Gene Carr
(1881 – 1959, USA)
genecarrGene Carr was one of the early twentieth century American newspaper comic artists. He began his career at age 15, and worked for the New York Herald, New York World, New York Evening Journal and the Times in Philadelphia, as well as syndicates like King Features, McClure and Van Tine. Carr was a pioneer in the use of sequential panels, and his ‘Lady Bountiful’ comic of 1901 was one of the the first newspaper strips to feature a female leading character. Carr developed a great many comic and cartoon features for the New York World and its Press Publishing syndicate from 1902 until the early 1920s.
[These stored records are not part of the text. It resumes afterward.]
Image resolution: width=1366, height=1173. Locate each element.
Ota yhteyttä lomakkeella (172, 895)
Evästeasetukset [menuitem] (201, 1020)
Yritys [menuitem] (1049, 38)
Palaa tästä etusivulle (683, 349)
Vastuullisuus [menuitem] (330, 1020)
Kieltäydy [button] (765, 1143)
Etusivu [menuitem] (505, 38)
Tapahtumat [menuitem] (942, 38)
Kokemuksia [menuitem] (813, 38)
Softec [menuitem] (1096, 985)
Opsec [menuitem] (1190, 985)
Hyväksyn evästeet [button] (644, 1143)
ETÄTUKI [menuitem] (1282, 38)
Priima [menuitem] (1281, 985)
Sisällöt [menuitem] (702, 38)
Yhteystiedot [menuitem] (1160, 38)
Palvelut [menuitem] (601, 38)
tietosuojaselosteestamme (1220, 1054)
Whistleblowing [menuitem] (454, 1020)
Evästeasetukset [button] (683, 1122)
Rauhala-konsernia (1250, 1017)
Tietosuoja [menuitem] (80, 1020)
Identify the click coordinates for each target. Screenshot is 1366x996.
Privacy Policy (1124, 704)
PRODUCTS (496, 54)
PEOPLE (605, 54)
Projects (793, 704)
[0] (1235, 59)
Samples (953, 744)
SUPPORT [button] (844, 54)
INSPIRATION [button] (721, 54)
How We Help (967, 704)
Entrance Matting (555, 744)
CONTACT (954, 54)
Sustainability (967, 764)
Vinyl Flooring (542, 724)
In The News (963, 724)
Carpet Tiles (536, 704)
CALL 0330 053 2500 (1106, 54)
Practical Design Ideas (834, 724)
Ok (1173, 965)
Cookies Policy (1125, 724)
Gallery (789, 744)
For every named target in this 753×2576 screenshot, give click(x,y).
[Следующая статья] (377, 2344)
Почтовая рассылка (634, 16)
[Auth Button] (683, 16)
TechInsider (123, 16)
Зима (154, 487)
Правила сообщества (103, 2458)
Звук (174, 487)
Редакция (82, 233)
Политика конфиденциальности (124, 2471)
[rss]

Most of these ran for only a couple of months, other ran a bit longer, such as ‘Lady Bountiful’ (1901-03, 1915-18), ‘Phyllis’(1903-06), ‘Willie Wise’ (1904-05), ‘All the Comforts of Home’(1905, 1907-08), ‘The Prodigal Son’(1906-07), ‘Step-Brothers’(1907-14), ‘Handy Andy’(1910-11), ‘Mister Al Most’ (1911-12), ‘Major Stuff’ (1914-15), ‘Poor Mister W’(1917-20), ‘Chub’s Big Brother’ (1918-1919), ‘Little Darling’ (1920-21) and ‘Kitty Kildare’ (1921-22). By the mid 1920s he turned to the McClure Syndicate, created ‘The Baxter Beasleys’ (192?-28) and ‘Just Humans’ (1925-29), and did a restart of his ‘Lady Bountiful’ strip (1926-28), adding the topper ‘The Daredevil’. King Features distributed his ‘Uplifting of Mickey Mooney’ feature in 1928. In the second half of the 1930s he made features like ‘Johnny Beans’ and ‘Here ‘n There’ (also known as ‘Just Humans’) for the Van Tine Syndicate.